The OECD in the latest country report on Switzerland praised the strength and resilience of its economy. One of the reform measures it proposes is not new, but a contentious issue in Swiss banking.
The Swiss economy is doing very well and has few serious problems to deal with. The OECD country report highlights the importance of a highly skilled workforce and competitive private sector for the wellbeing of the economy as a whole.
The authors of the report however indicated that Swiss growth in the past years relied strongly on construction and real estate, business that profited from the low-rate monetary policy pursued by the Swiss National Bank (SNB) to keep the currency from appreciating. The OECD said this had increased the risk for the economy.
No More State Guarantee
Looking at the stability of the Swiss financial system and the government’s finances in general, the OECD says that Switzerland ought to do away with the state guarantee for cantonal banks. The proposal is not new, as the group in 2015 had come to a similar conclusion.
But the Paris-based economists said that banks had increased the mortgage volumes since then. Cantonal banks on average have a mortgage volume equal to about 60 percent of their balance sheets. Raiffeisen and regional banks even reached rates of 70 to 80 percent.
Stress Tests Resilience
The OECD agrees that the banks would pass stress tests ordered by the SNB. If property prices however were to decline, the government finances might get into trouble because a large number of the cantonal banks relied on their state guarantee.
This in turn helped those banks to refinance their loans more cheaply, granting them a competitive advantage. The group also says that the banks might loosen their demands on prospective home owners to gain market share.

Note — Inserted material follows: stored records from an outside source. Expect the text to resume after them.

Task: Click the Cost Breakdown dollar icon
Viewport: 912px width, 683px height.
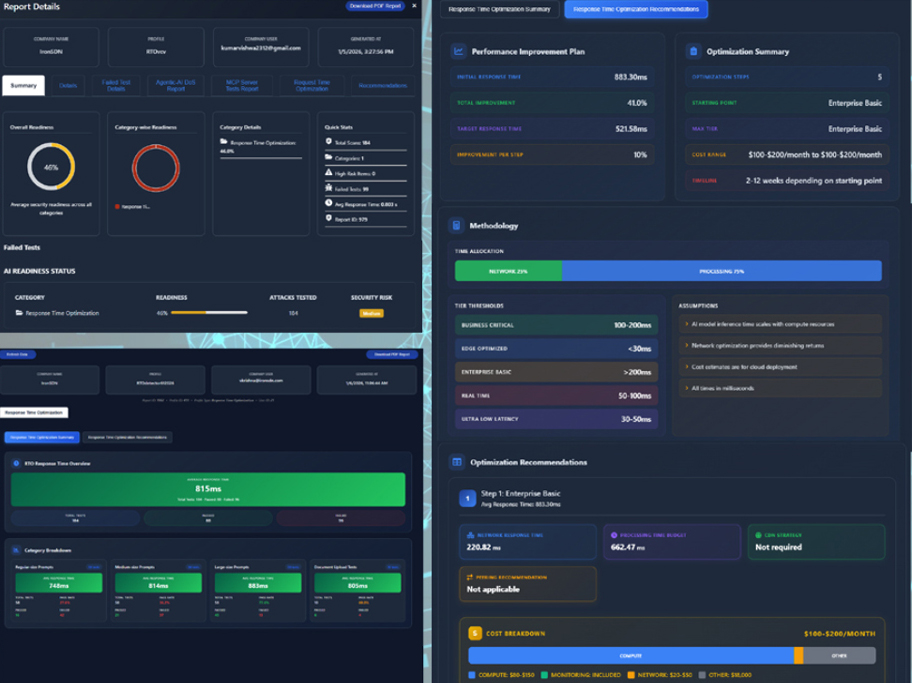Action: [x=476, y=633]
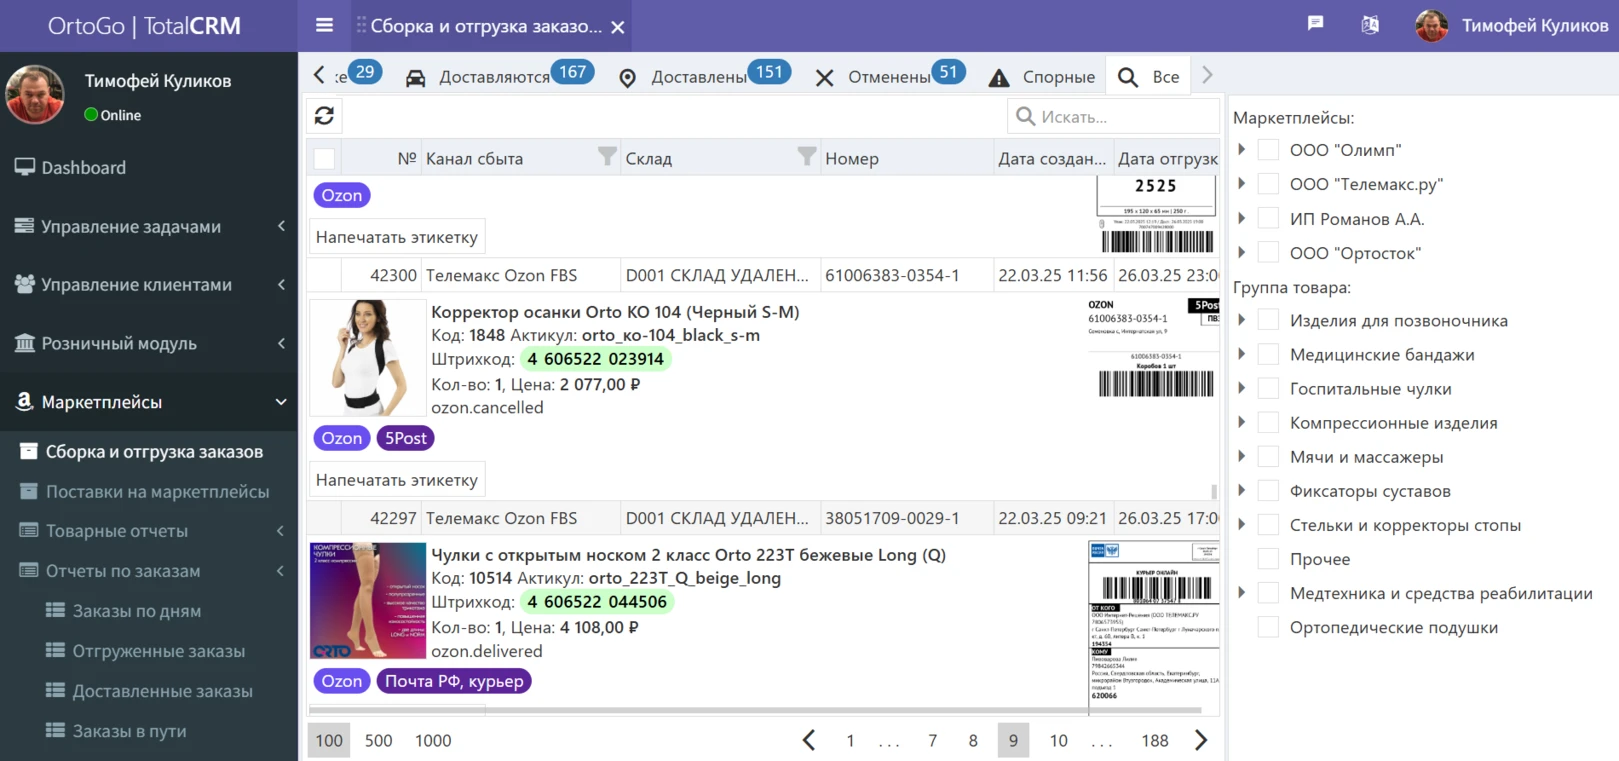Viewport: 1619px width, 761px height.
Task: Filter the Канал сбыта column
Action: coord(606,157)
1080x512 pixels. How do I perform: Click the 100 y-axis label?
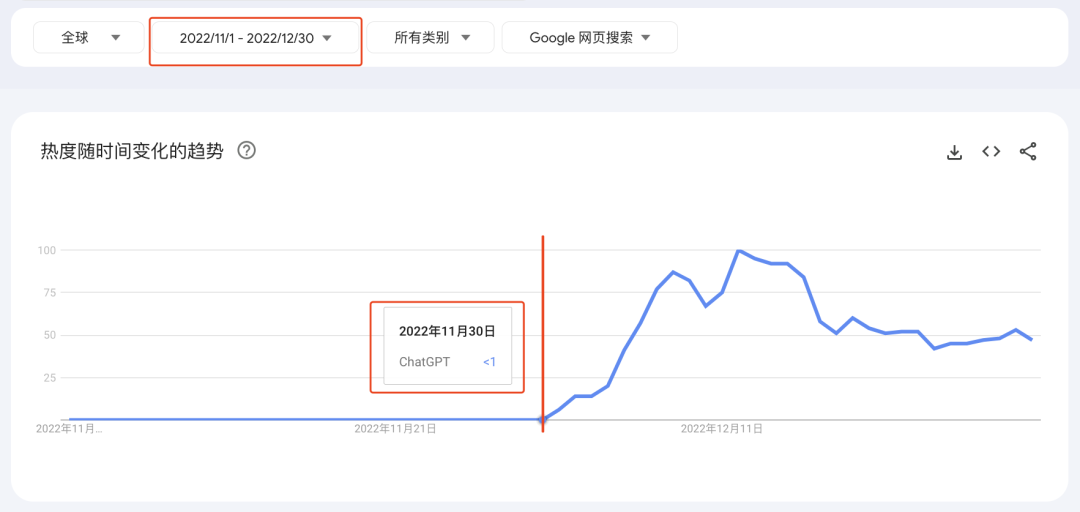pos(45,250)
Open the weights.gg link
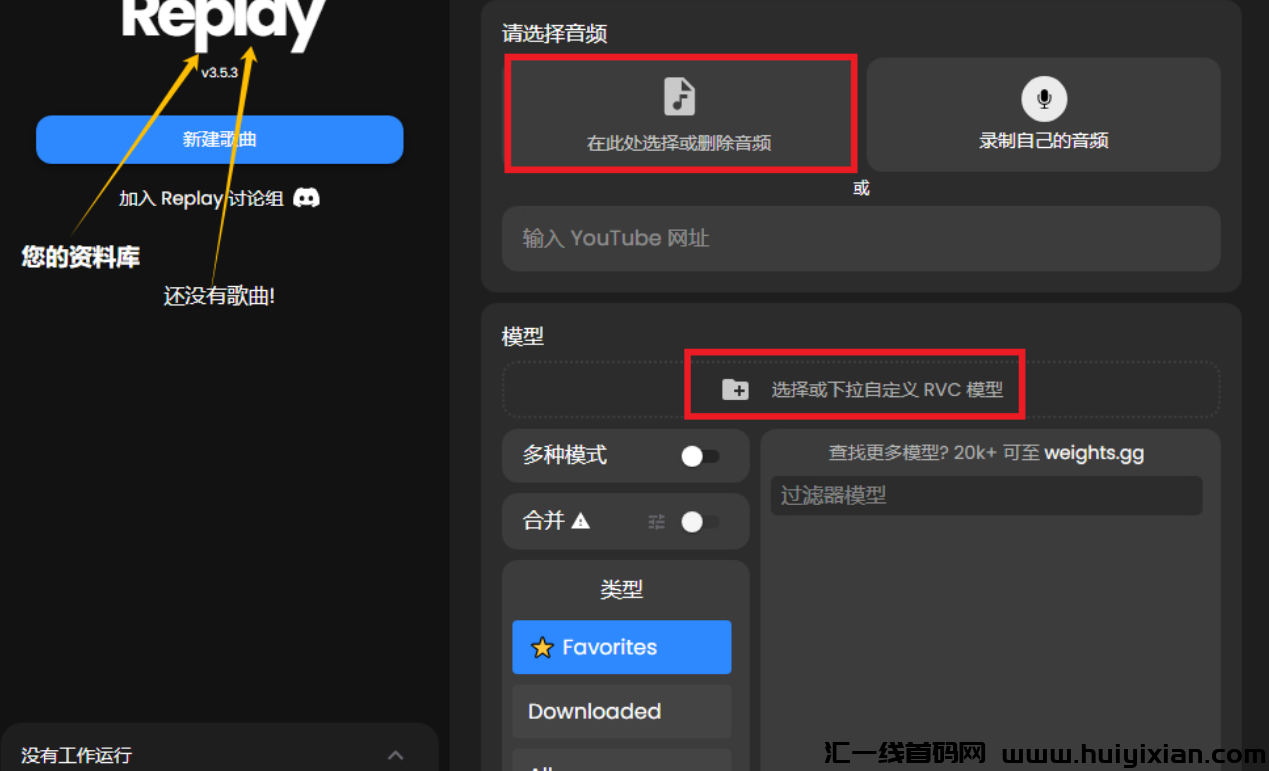Viewport: 1269px width, 771px height. pos(1094,453)

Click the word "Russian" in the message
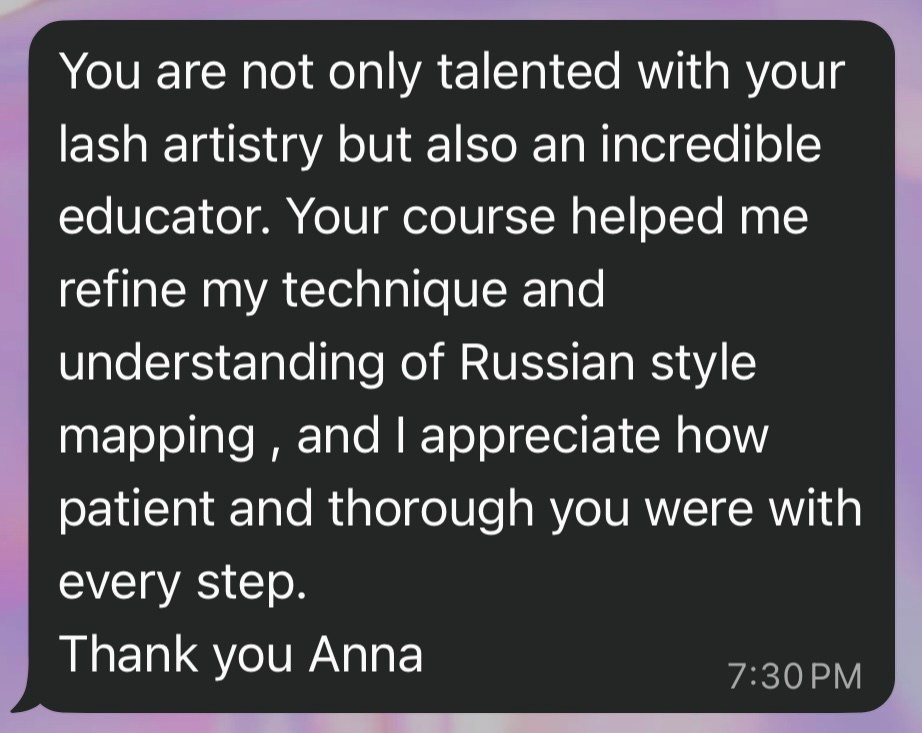tap(546, 364)
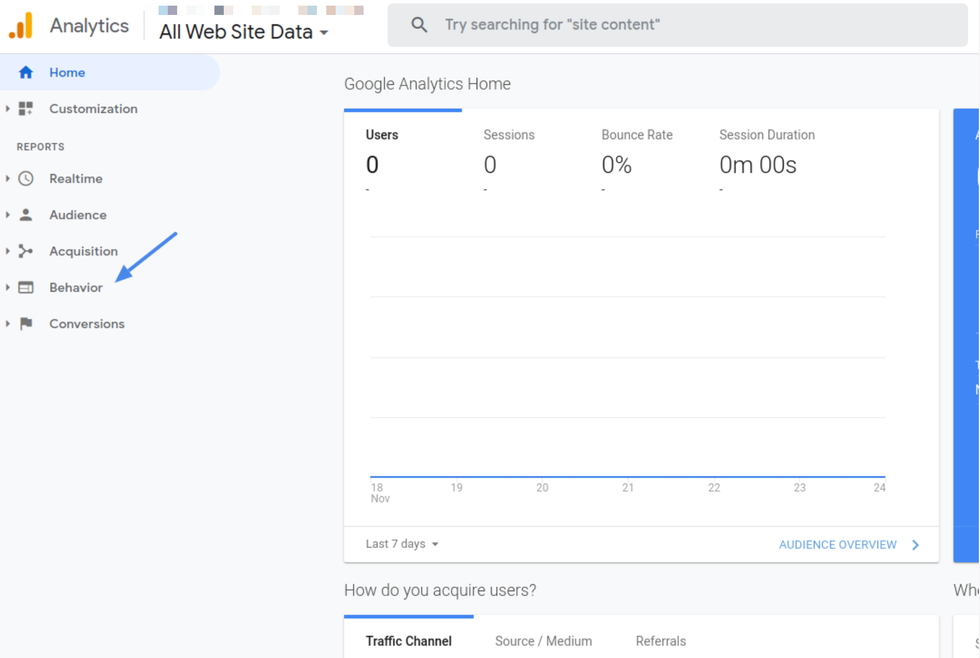
Task: Open the All Web Site Data dropdown
Action: (244, 32)
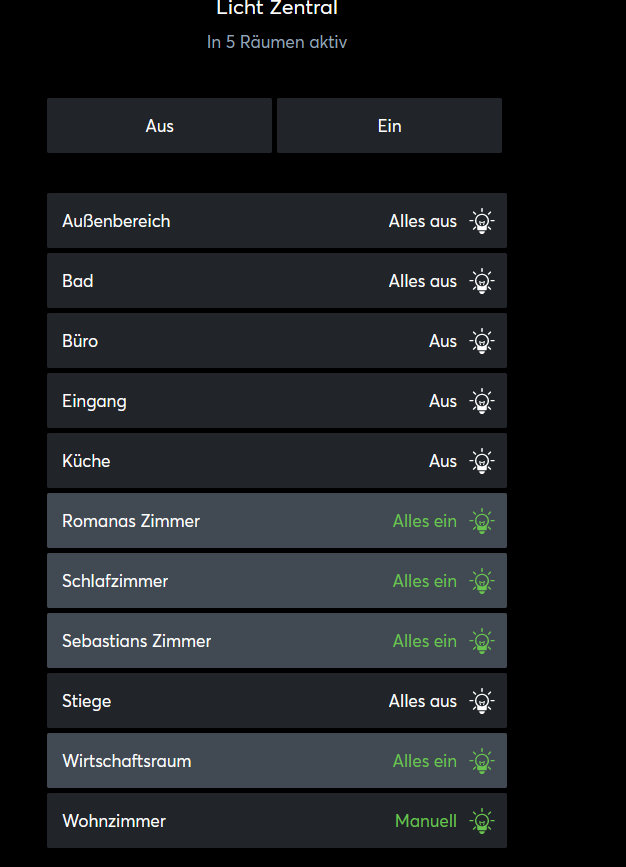
Task: Click the green Wirtschaftsraum bulb icon
Action: pos(482,761)
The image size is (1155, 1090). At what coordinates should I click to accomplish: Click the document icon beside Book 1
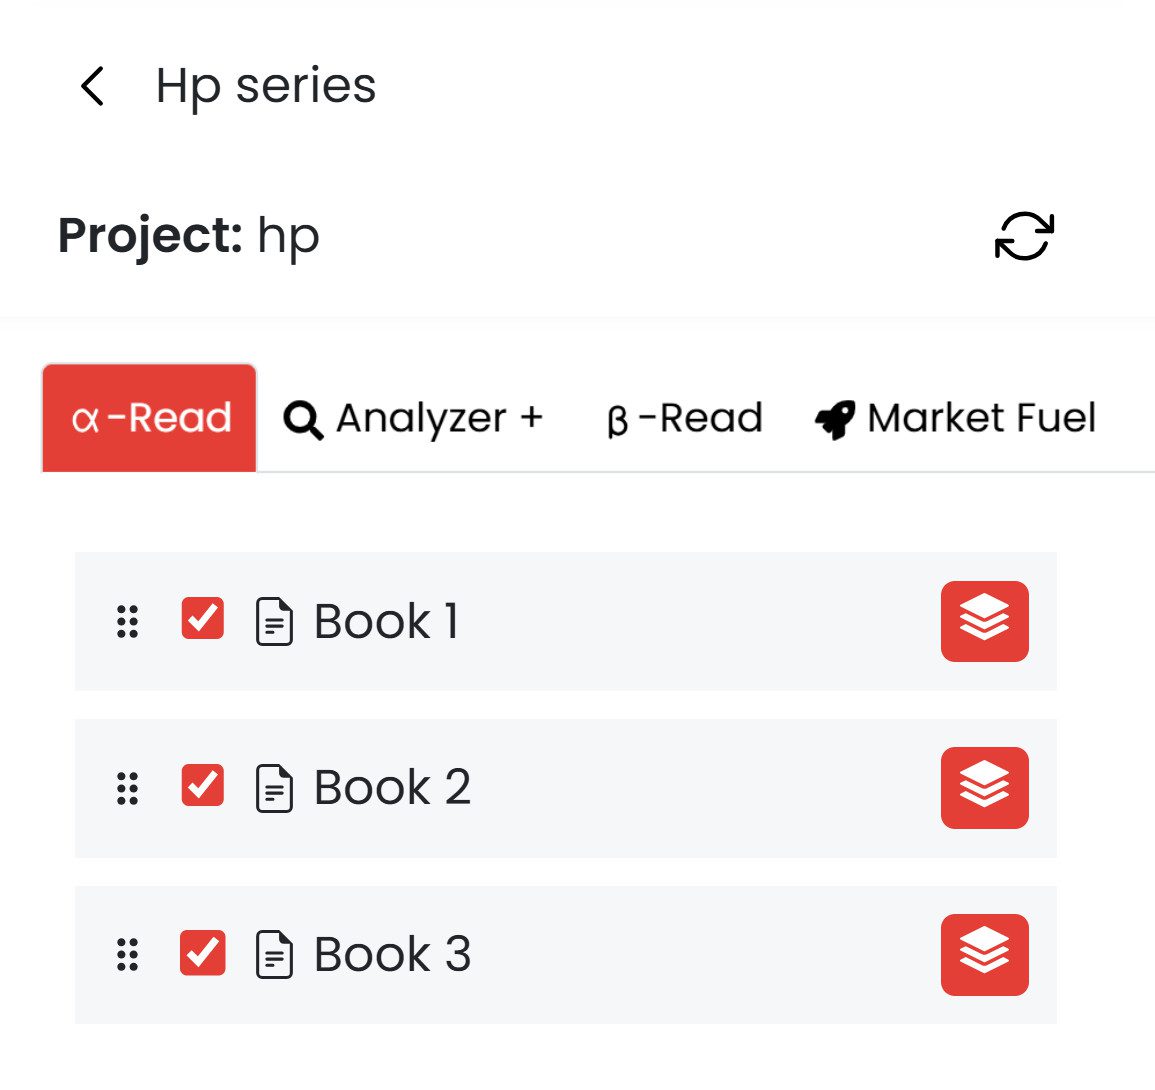pyautogui.click(x=274, y=621)
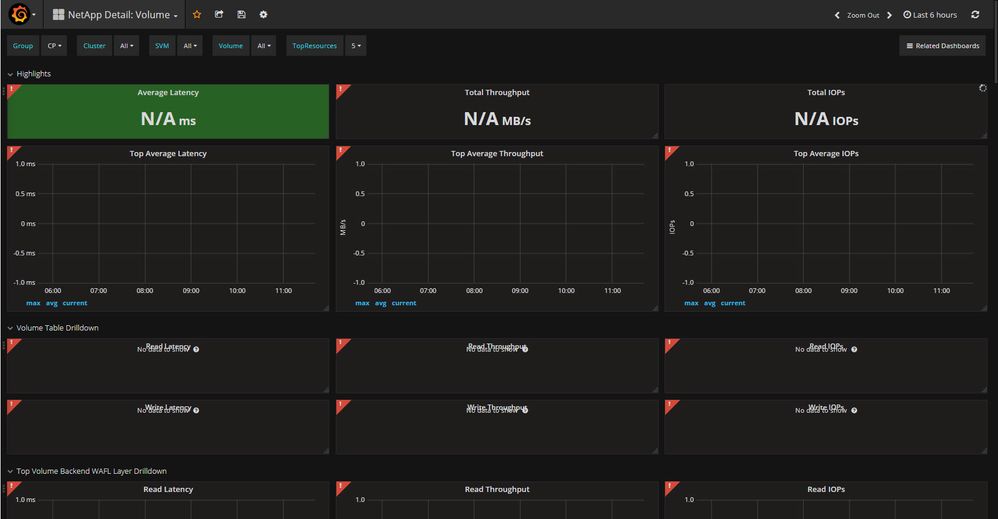The image size is (998, 519).
Task: Shift time range forward with right arrow
Action: [x=889, y=15]
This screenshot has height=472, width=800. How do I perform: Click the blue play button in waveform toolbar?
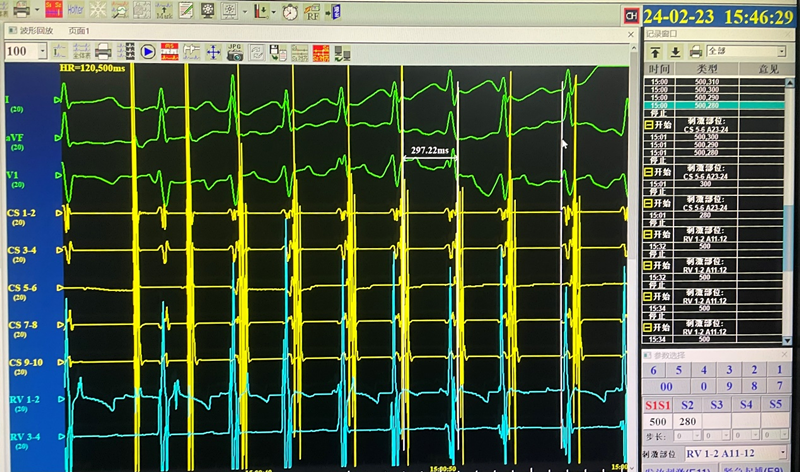[147, 51]
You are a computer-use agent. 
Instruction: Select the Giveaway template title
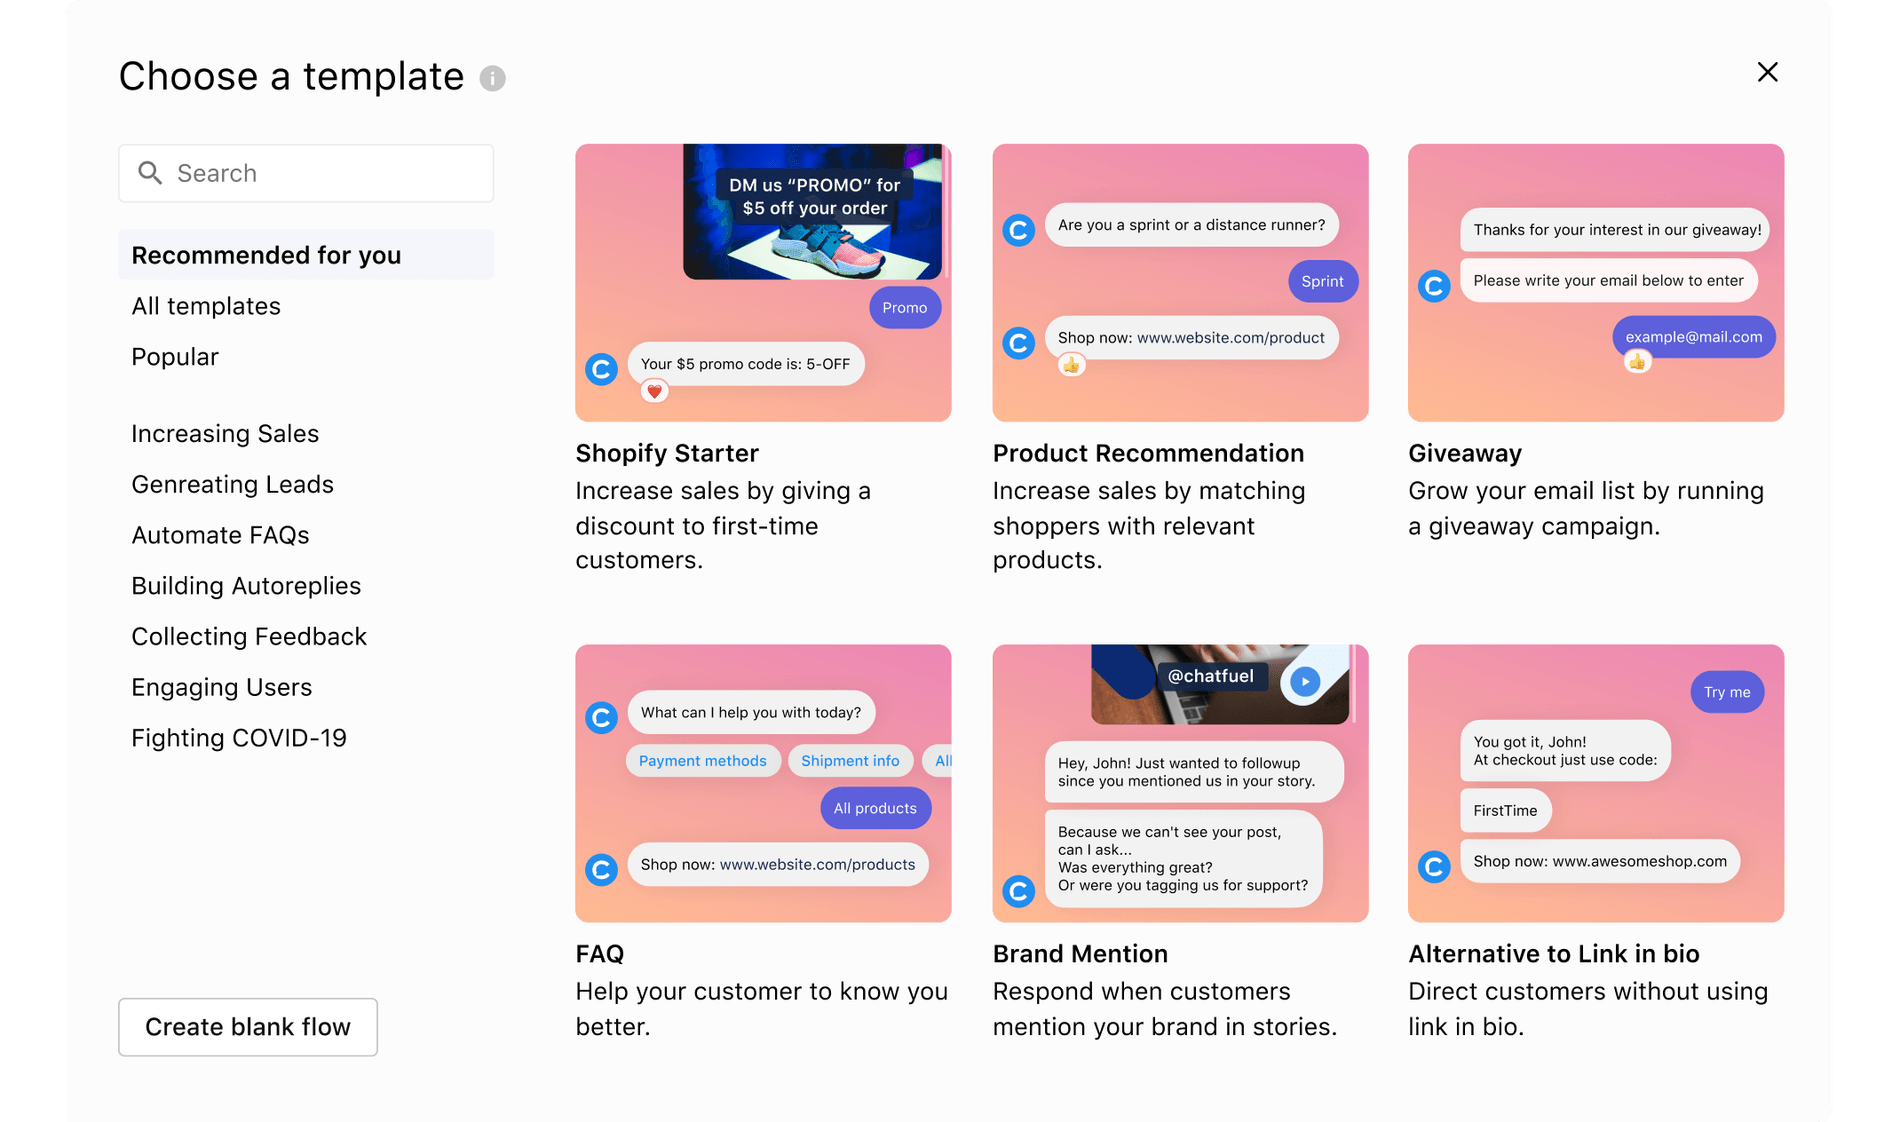tap(1464, 453)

There are some signs suggesting that this is already the case. The number of mortgages granted that don’t conform with the traditional requirements for eligibility has risen over the past two years – the SNB said that 46 percent of new mortgages didn’t conform with the rules last year.
Official Restrictions on Mortgages
The OECD therefore says that mortgages ought to be officially restricted to prospective owners who can demonstrate their ability to serve their loans at even much higher interest rate levels.
Switzerland will carefully look at the recommendations, as the OECD is monitoring closely what measures countries are taking in response to its demands. For instance, only the canton of Geneva opted to remove the state guarantee following the group’s earlier recommendation in 2015.